A Cold Spring Harbor gallery will be the first in the state to host a traveling exhibition examining democracy in America.

“Voices and Votes: Democracy in America” presented by the Smithsonian’s Museum on Main Street,  will open March 22 at the Preservation Long Island Exhibition Gallery in Cold Spring Harbor and be on view through May 3.

The project, in cooperation with the Museum Association of New York,  examines the nearly 250-year-old history of a government “of, by and for the people,” and how each generation since continues to question how to form “a more perfect union.”
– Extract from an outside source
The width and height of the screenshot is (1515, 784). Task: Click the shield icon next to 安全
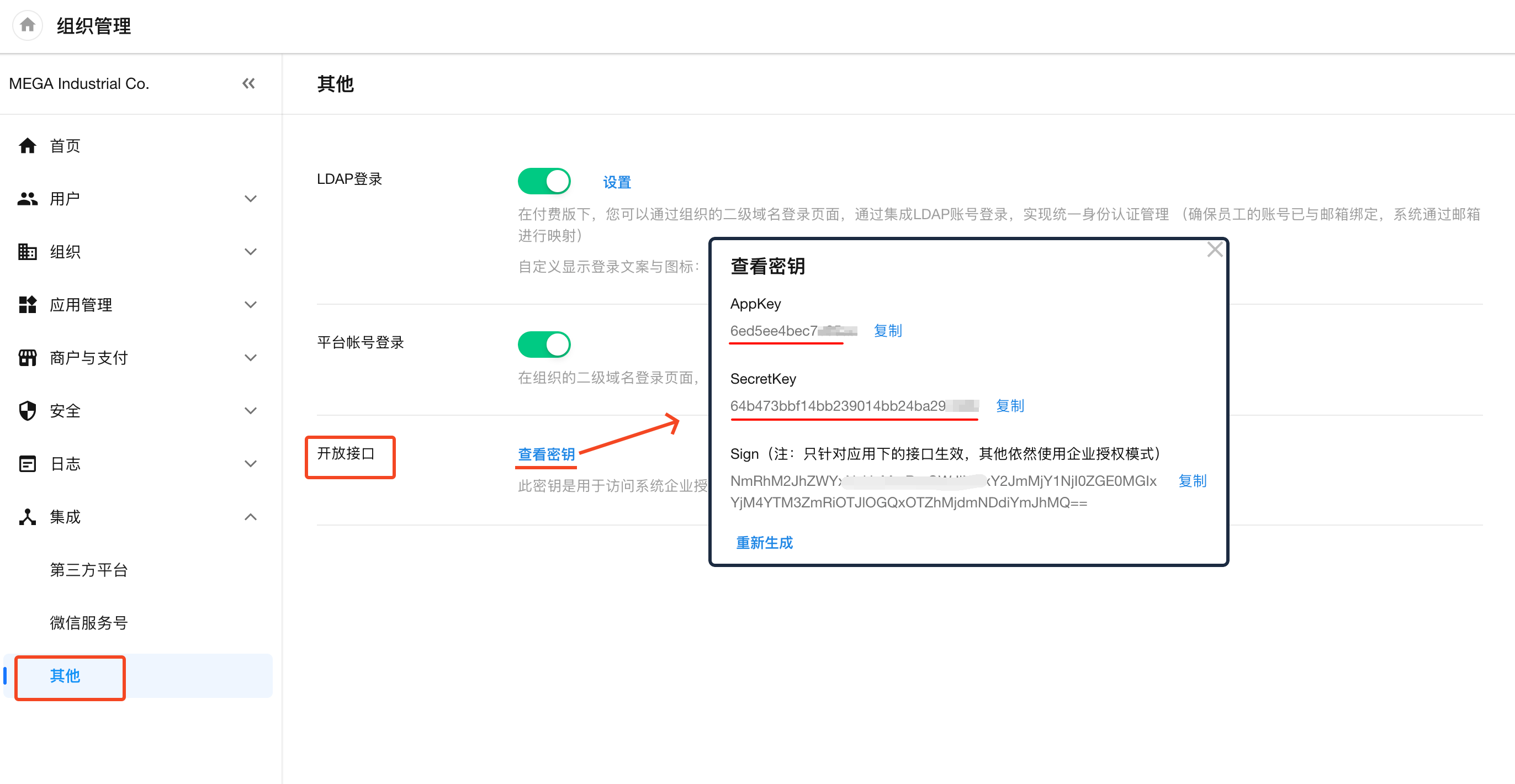[27, 411]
Preservation Long Island, a regional not-for-profit organization headquartered in Cold Spring Harbor that maintains and interprets historic sites and collections pertaining to Long Island’s history, was selected by the museum consortium to be the first venue in New York State to host the exhibition.
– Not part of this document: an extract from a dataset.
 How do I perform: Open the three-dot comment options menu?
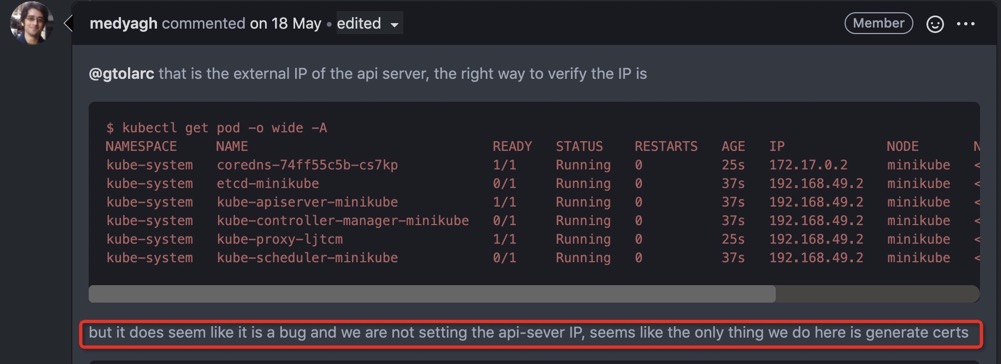(x=965, y=24)
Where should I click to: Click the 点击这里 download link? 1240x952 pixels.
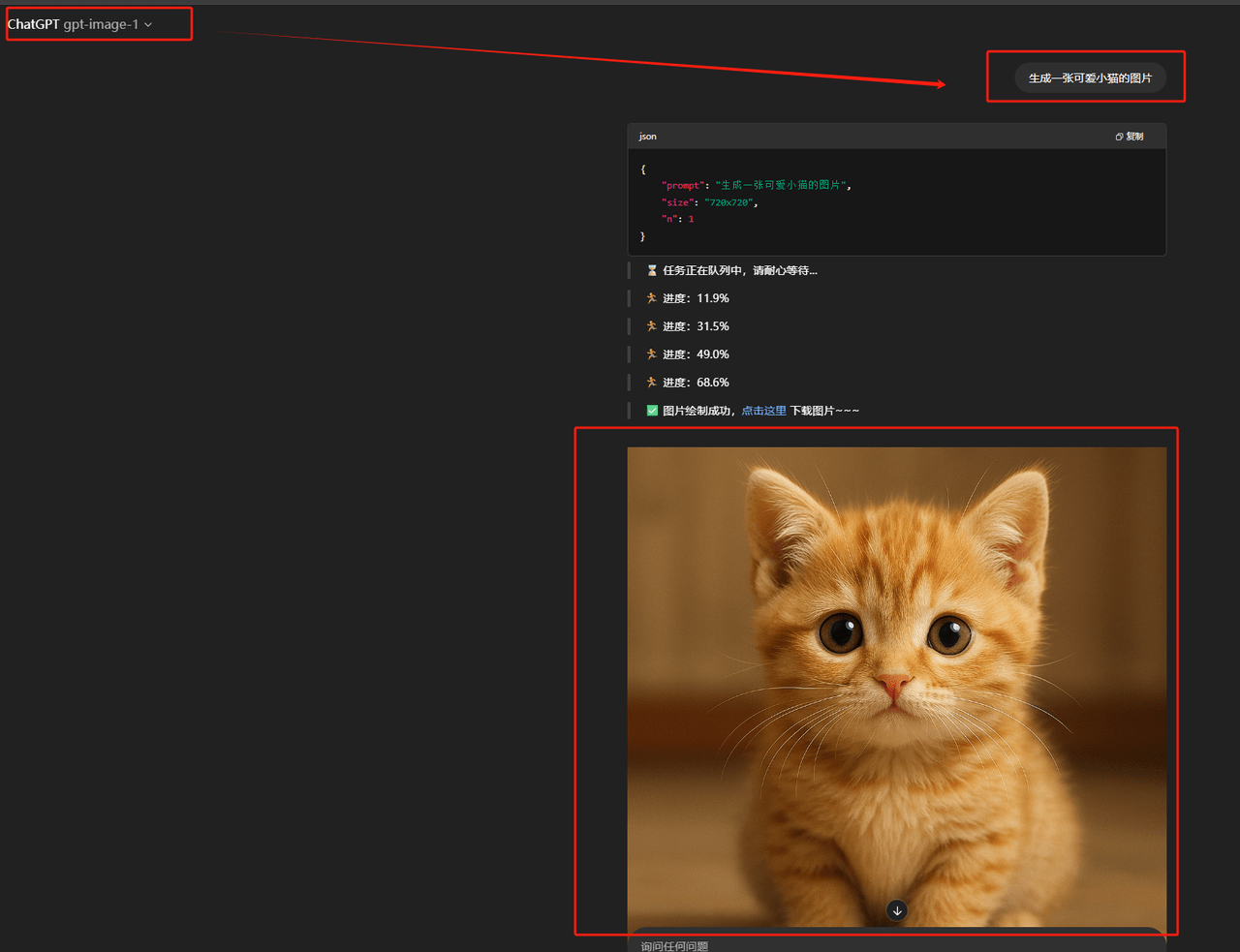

This initiative is  part of the Museum on Main Street program—a national/state/local partnership to bring exhibitions to small town and rural cultural organizations across America. The exhibition will tour 12 communities across New York through January 2026:

“Preservation Long Island is excited to serve as the inaugural site for “Voices and Votes: Democracy in America,” said Alexandra Wolfe, Preservation Long Island executive director. “The exhibition’s focus on freedom, civic participation, and political engagement resonates strongly with our commitment to making the past relevant to the present.”
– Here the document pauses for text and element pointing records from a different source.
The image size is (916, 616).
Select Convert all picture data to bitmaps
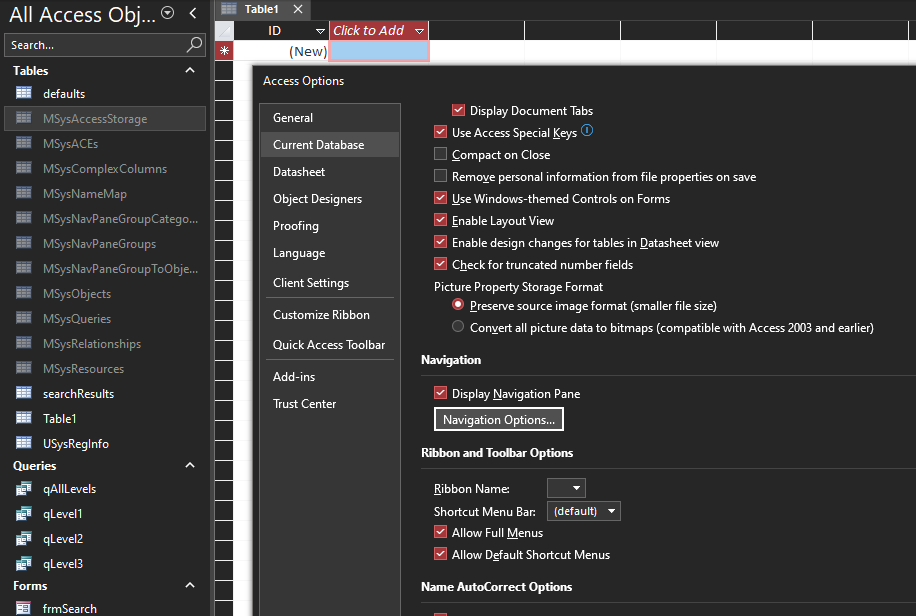458,327
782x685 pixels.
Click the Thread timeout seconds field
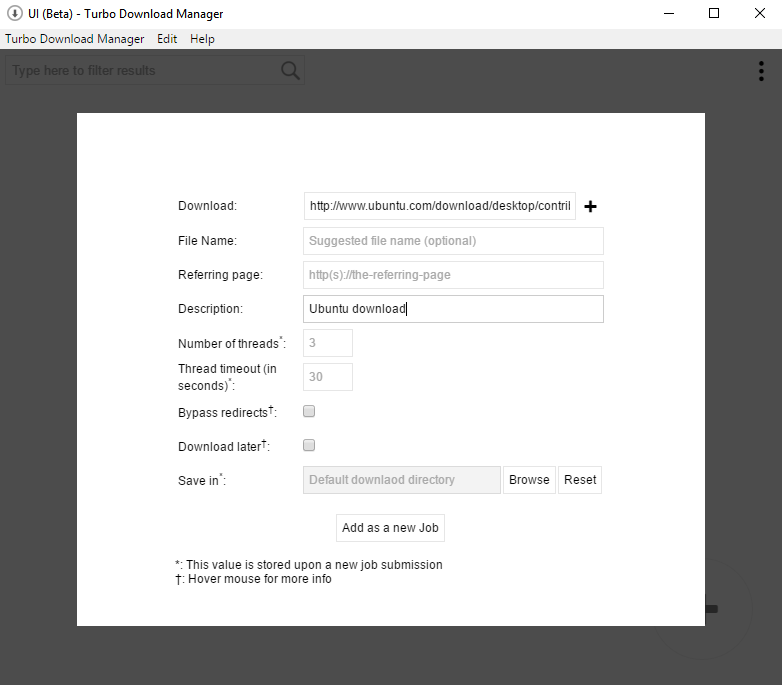327,377
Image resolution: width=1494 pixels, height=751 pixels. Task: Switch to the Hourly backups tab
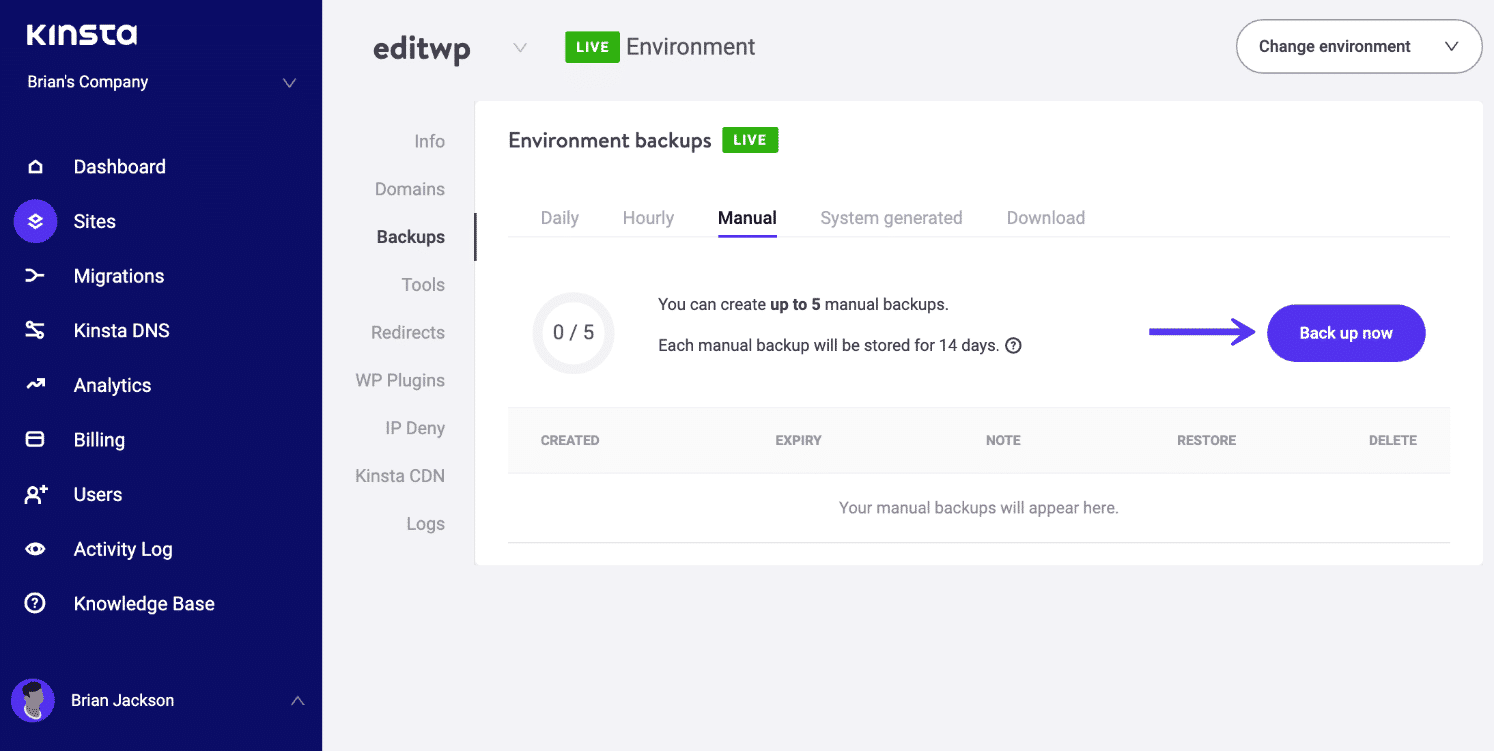(x=647, y=217)
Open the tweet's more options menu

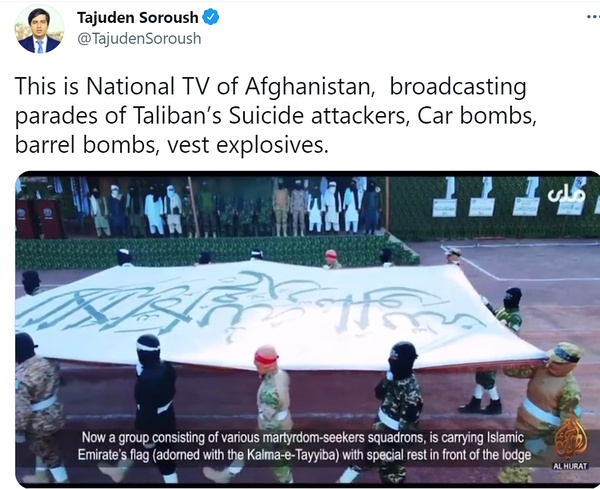593,17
“Voices and Votes” explores the action, reaction, vision, and revision democracy demands as Americans continue to question how to shape American values. From the revolution and suffrage to civil rights and casting ballots, all communities are part of the evolving story of democracy in America. Exhibition sections explore the origins of American democracy, the struggles to obtain and keep the vote, the machinery of democracy, the right to petition and protest beyond the ballot and the rights and responsibilities of citizens. “Voices and Votes” engages multimedia interactives with short games; and historical objects like campaign souvenirs, voter memorabilia, and protest material.

The exhibition will include a section that incorporates art and artifacts drawn from Preservation Long Island and other local collections. “The objects we chose connect the broader historical narratives of Voices and Votes with Long Island people and stories—addressing themes such as the ways people make their voices heard, who is left out of the conversation, and the roles and responsibilities of citizens,” said Lauren Brincat, Preservation Long Island curator.

Among the local highlights in the exhibition is an original essay by Jupiter Hammon (1711–ca. 1806), America’s first published African American poet, written while he was enslaved at Joseph Lloyd Manor in Lloyd Harbor shortly after the American Revolution, advocating for the citizenship of Black New Yorkers in the new nation. Other items include a bracelet and ring made from scrap sheet metal by women aircraft factory workers on Long Island during World War II, and the drawings and models for the national monument to African American civil rights leader and women’s rights activist, Mary MacLeod Bethune (1875–1855), created by Long Island artist, Robert Berks (1922–2011) in 1974.

The series of local exhibition-related programming and free events include a community quilt project, curator-led exhibition and walking tours, lectures, community conversations and an oral history series; preview the full schedule:

“Voices and Votes” is based on an exhibition currently on display at the Smithsonian’s National Museum of American History called American Democracy: A Great Leap of Faith.